72 posts in 1391 days


#11 posted 06-14-2013 02:39 AM

Found this on another site:

Spraying shellac is no different than spraying other finishes. Just as thinning shellac reduces brush marks during brushing, thinning reduces orange peel while spraying.

However you apply the shellac, allow the first coat to dry about two hours, then sand with gray, 320-grit stearated (self-lubricated) sandpaper just enough to remove dust nibs and raised grain. Use a light touch to reduce sandpaper clogging and to avoid sanding through the finish.

Remove the dust and apply a second coat. Add more alcohol to the shellac if you’re getting severe brush marks or orange peel, or if air bubbles are drying in the film. The alcohol will slow the drying and allow the bubbles to pop out. There is no limit to the amount you can thin shellac, but you may have to apply more coats to get the build you want.
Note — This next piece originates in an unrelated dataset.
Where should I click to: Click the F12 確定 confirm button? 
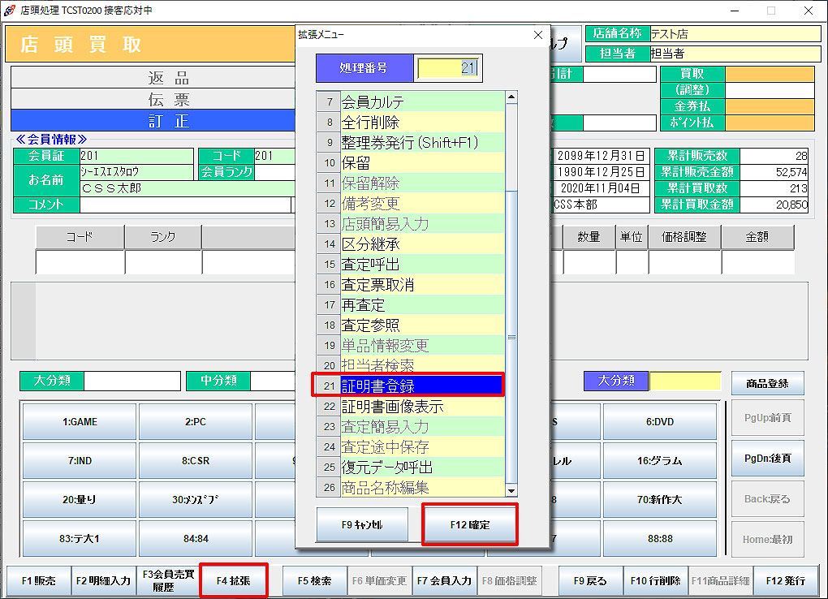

Apply as many coats as necessary to achieve the look you want. Each new coat dissolves into the existing coat, so there’s no need to sand between coats except to remove dust nibs or other flaws. To see flaws like runs and sags before they dry in the film, arrange your work so you can see a reflected light in the area you’re finishing. Then brush out the flaws before they dry.

If the humidity is high, or if there’s too much water in the alcohol you’ve used to thin your shellac, it may turn milky-white. This is called “blushing” and is caused by moisture settling in the finish. Wait for a drier day, use a purer alcohol or both. You usually can remove existing blushing in the finish by applying alcohol on a dry day or by rubbing with an abrasive, such as a Scotch-Brite pad or steel wool.

If, at any time, you create problems you can’t remove without creating greater problems, strip the finish with alcohol or paint stripper and begin again. In between coats you can store your brush by hanging it in a jar of alcohol, or you can clean it easily by washing it in a half-and-half mixture of household ammonia and water. You can reclaim brushes with hardened shellac by soaking in either solution.

When you have applied the desired number of coats (three is minimum in most cases), you can leave the finish as is. Or you can level it using 320-grit and finer sandpaper and a flat backing block, then rub it to the sheen you want using Scotch-Brite pads, fine steel wool or abrasive compounds like pumice and rottenstone. If the rubbed finish shows finger marks easily, apply paste wax or an oily furniture polish. PW

Let me know if you want the link. Ill inbox you.

-- I almost post pics....until I see the daily top three...then I delete my post.